Ruby's new home offers same comfort, good food
In April, Ruby's on Bainbridge became the third restaurant in five years to occupy the handsome Tudor manor house built more than a century ago by Emmanuel and Edna Olsen. For 10 years, Pleasant Beach Grill flourished on the site, a grassy slope overlooking Rich Passage. When that restaurant moved to Winslow in 1998, Moonfish eventually took its place. But the house has been vacant since October 2001.
From their little cafe across the street in Lynwood Center, Maura and Aaron Crisp, the owners of Ruby's on Bainbridge, could see the empty house on the hill, and it made them sad. "We thought it needed a family," says Maura. So the Crisps worked out a lease-purchase deal with the building's owners, harnessed a work crew of relatives to help paint the walls a moody shade of burgundy and moved in.
Among Bainbridge Islanders, the Crisps' move from diminutive storefront bistro to a sprawling two-story mansion must have evoked the same anxiety as sending your kids off to college: You know things will be different, but you hope they won't change too much.
The neighbors can safely uncross their fingers; Ruby's seems to have survived the transition, although judging from the full houses on weeknights and weekends alike (no mean feat with 120 seats to fill), the neighborhood has already figured that out for itself.
Chef Aaron Crisp goes looking for comfort food in all the right places.
France and Italy exert the strongest influences, as evidenced by the deftly crafted soups, silky sauces, voluptuous filled pastas and tantalizing little pizzas that are the mainstays of this eclectic menu.

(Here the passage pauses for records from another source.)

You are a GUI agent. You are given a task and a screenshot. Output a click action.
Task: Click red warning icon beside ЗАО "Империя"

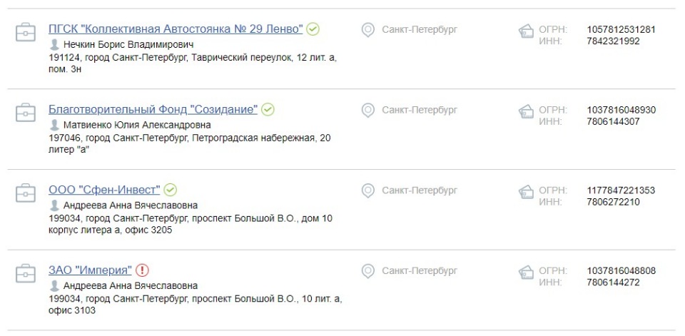(142, 270)
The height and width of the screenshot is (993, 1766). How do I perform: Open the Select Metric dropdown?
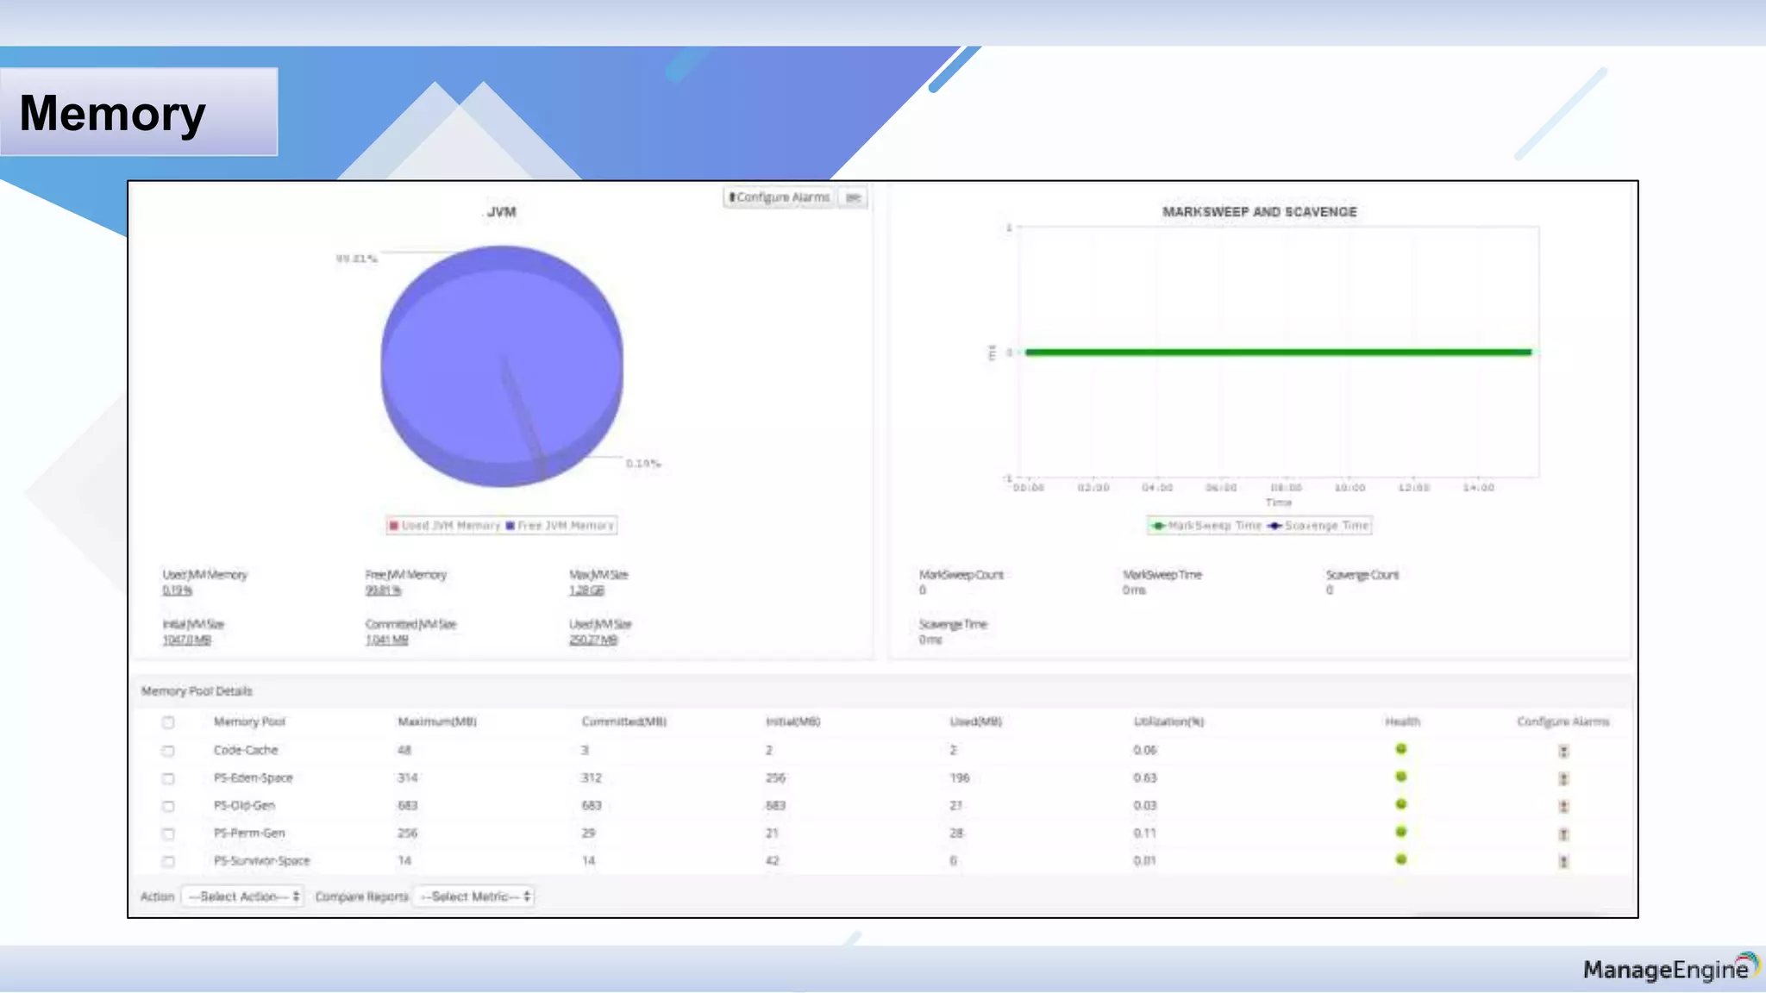coord(474,896)
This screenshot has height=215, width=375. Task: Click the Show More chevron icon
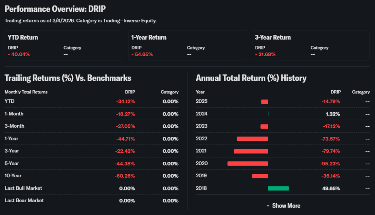pos(268,206)
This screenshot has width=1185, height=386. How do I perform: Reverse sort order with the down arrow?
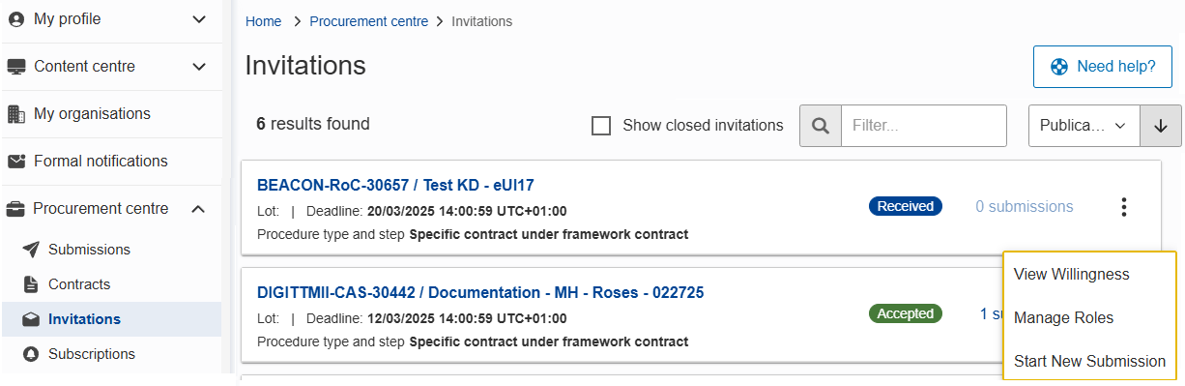pos(1161,126)
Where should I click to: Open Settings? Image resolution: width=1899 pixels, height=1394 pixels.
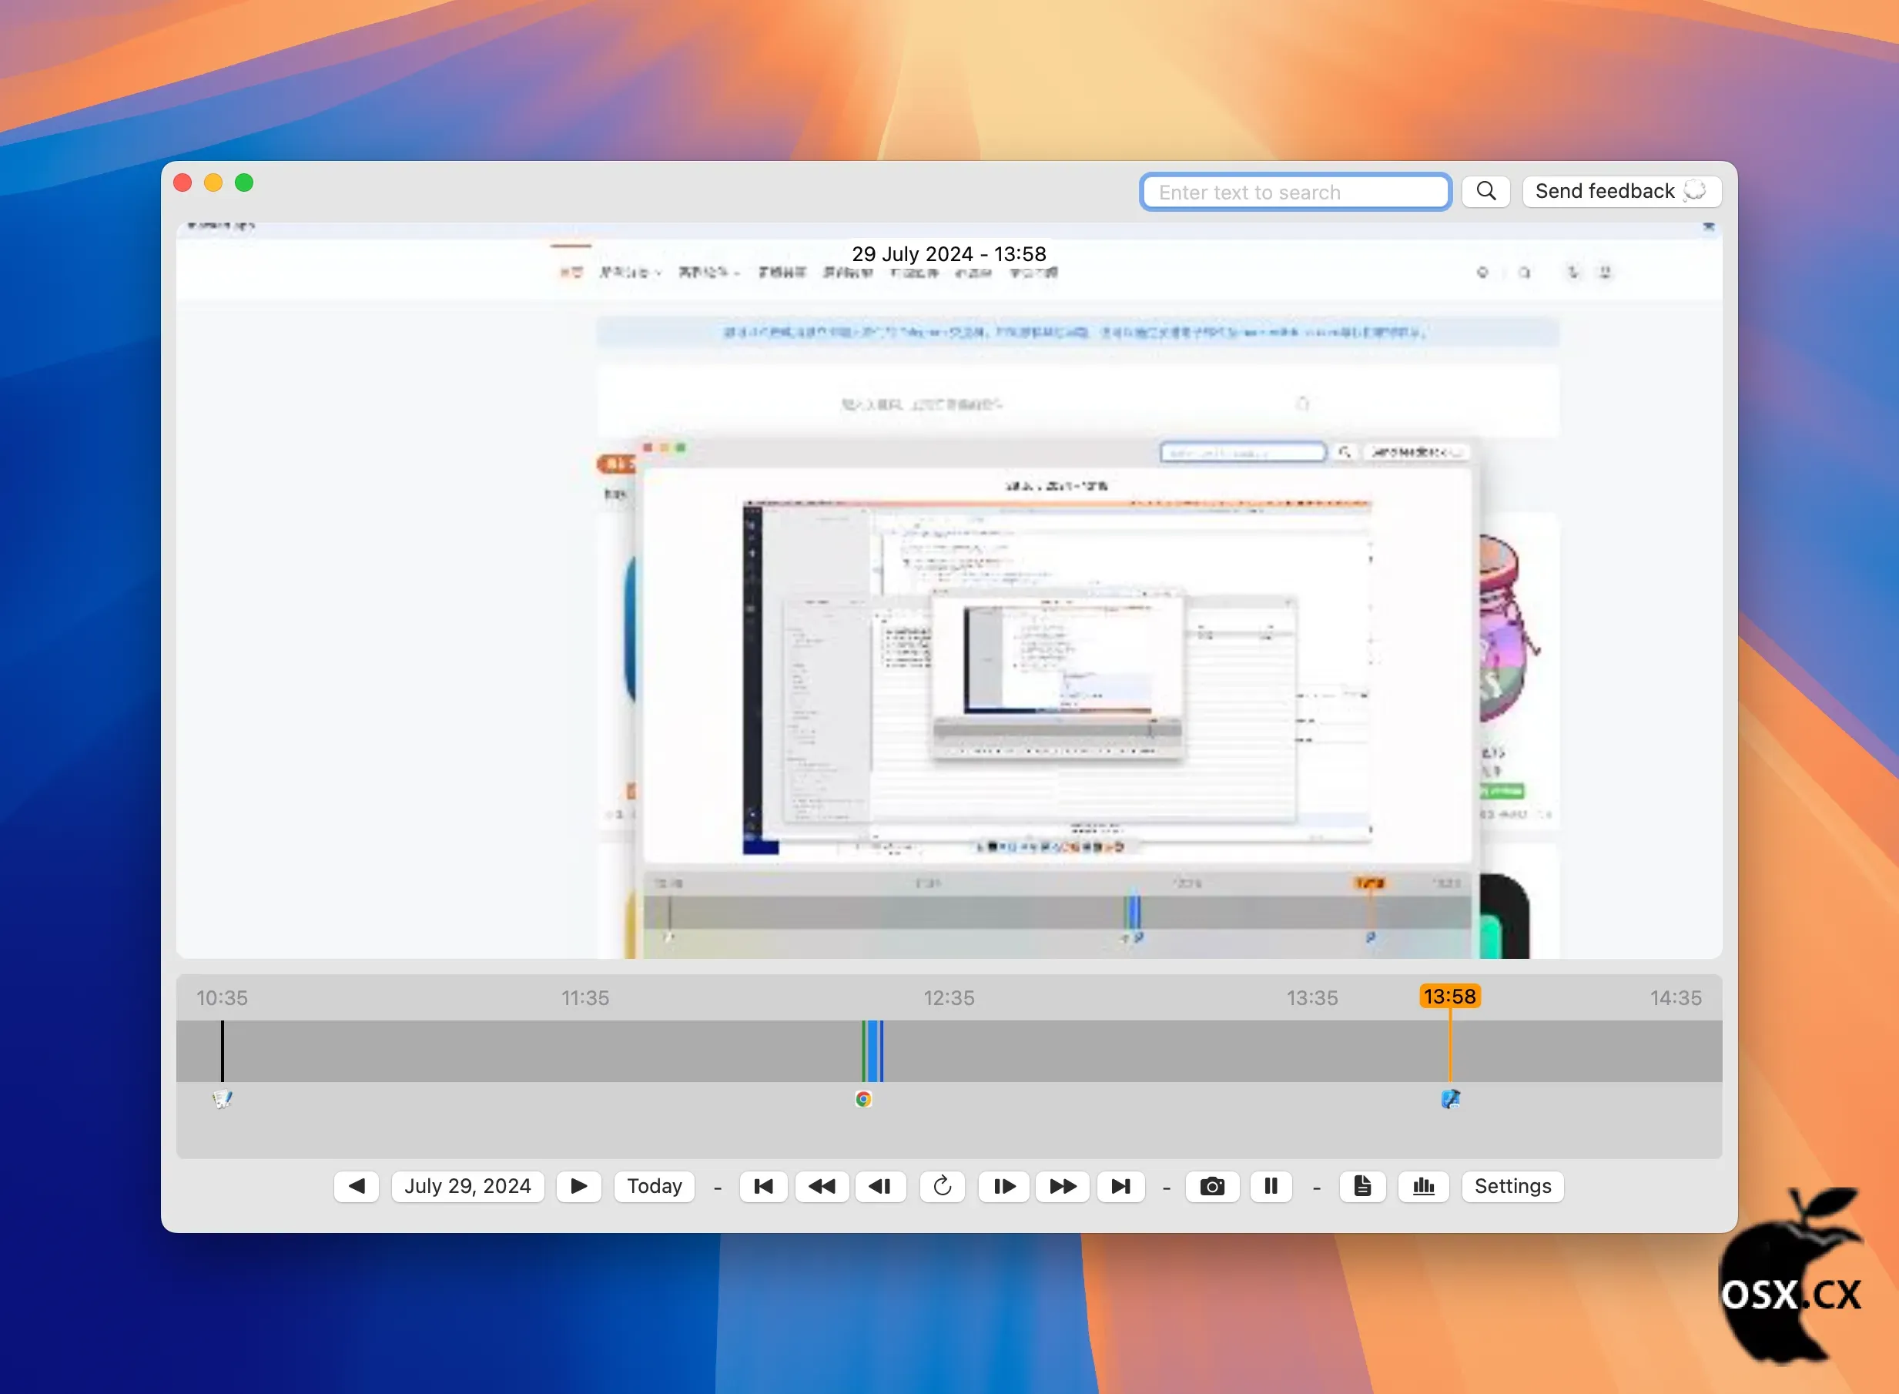1512,1186
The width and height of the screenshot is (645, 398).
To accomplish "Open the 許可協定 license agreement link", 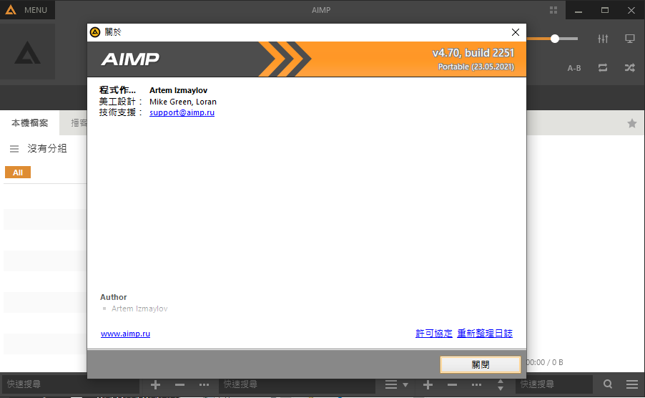I will [x=433, y=334].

French onion soup ($3.25/$4.25) satisfies utterly with its perfect balance of potent broth, caramelized onion and melted cheese. Soups du jour ($3.50/$4.50), whether cream of asparagus or prawn bisque, are supported by stocks so sturdy that flavor resonates in every spoonful.
Sauces are also well-tuned. A red-wine-fortified demi-glace graces supple medallions of beef tenderloin ($23.95). Apple juice and rosemary lend a sweet yet savory complexity to the brown sauce cloaking a golden breast of chicken ($17.95), baked to an uneven moistness.
Bright, herb-flecked tomato coulis complements tortino di melanzana ($17.95), a stack of grilled eggplant, mozzarella and marinated tomatoes. Most impressive is the gossamer white sauce laced with sherry and Gruyère that swaddles scallops, prawns and salmon spilling from an elaborate vol-au-vent, a puff pastry shaped like a fish ($21.95).
Agnolotti, triangular pasta filled with lobster and ricotta, is all the better for the intensity of its creamy pink, lobster-flecked sauce ($23/special), though the fine ravioli Veronique ($17.95) — two large pillows stuffed with chicken, mozzarella and ricotta and garnished with pistachios and red grapes — are submerged in so much Riesling-spiked cream that the pistachios float and the grapes bob like buoys.
Ruby's handmade focaccia ($6.95) is a misnomer; these are really lovely little pizzas. Cooked in a wood-fired oven, the crisp yet pliable crust is reminiscent of naan, the tandoori-baked Indian flatbread. The choice of toppings includes roasted garlic with feta and olives or roasted tomato with basil and mozzarella, but we opted for the daily special: sweet roasted fennel and onion tucked under a mozzarella veil.
This is just the kind of nosh you want to pair with a libation in the Library Lounge or on the patio. Also appealing are taro and sweet-potato chips dusted with spices and brown sugar ($3.95) and dipped into low-voltage, chili-spiked aioli, though some may be more limp than crisp.
Forgo the pallid chicken-liver pâté ($7.95) in favor of a plentiful bowl of smoky, paprika-rubbed olives ($2.95), a nice nibble with wine. In their new larger quarters, the Crisps can stock a wider selection of wines; 16 are offered by the glass and the full list travels well beyond the chardonnay-cabernet-merlot axis. Unfortunately the servers' knowledge of the wines doesn't have the same breadth.
Expanding the restaurant meant adding staff as well. Though attentive and accommodating, their hesitancy shows; some are not yet as polished as their buttoned-up collars and knotted ties would suggest.
One evening, our server rearranged the meal for our party of four. Our salads were brought first, along with one of the appetizers: six lovely prawns ($11.95) baked with a kicky combination of chilies, cilantro and lime, awkwardly perched on rafts of bread toasted to the texture of teething biscuits. Two soups showed up after the salads were cleared, and eventually the focaccia appeared.
Whether the snafu was the server's error or the result of timing problems in the kitchen, we never knew, but we had plenty of time to ponder the mystery in the long interval before the entrees arrived.
If the rich and rustic dessert tray holds little appeal after a rich and rustic meal, try the vibrant house-made raspberry sorbet. You won't feel deprived, even if your dining companions are oohing over a pair of pots de crème or swabbing cinnamon bread pudding through a bourbon-laced puddle of caramel and whipped cream.